My household acquired an Amazon Echo at Christmas, a voice-powered speaker hosting Alexa, a digital assistant. She’s far from perfect; she will happily babble away trying to answer questions she thinks my television has asked her, and is clueless about what date tradition suggests I should take down my Christmas decorations.

But for adding or inspecting a personal calendar, booking rides on Uber or adding reminders to a schedule, Alexa can replicate many of the functions of an old-fashioned secretary — suggesting algorithm-driven digital assistants are becoming smart enough to become the corporate PAs of the future.

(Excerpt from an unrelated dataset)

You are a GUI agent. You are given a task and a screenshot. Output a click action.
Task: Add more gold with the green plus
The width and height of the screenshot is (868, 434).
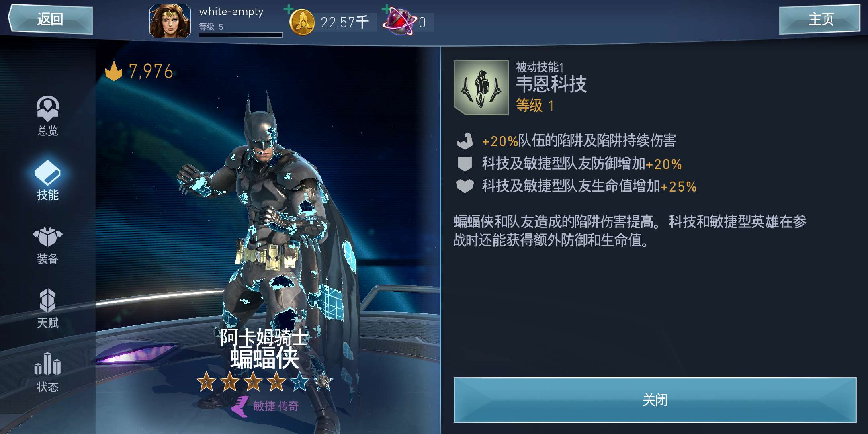click(x=288, y=9)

In much the same way as iPads and other touchscreen tablets that were designed for consumers have invaded the workplace (the coffee machine in Bloomberg’s London pantry is iPad-controlled), digital assistants have the potential to migrate to the office from the living room to take over admin tasks.

Ford’s investment plans highlight how the auto industry is at the vanguard of this brave new robotic world. But make no mistake: The rest of us should be looking over our shoulders.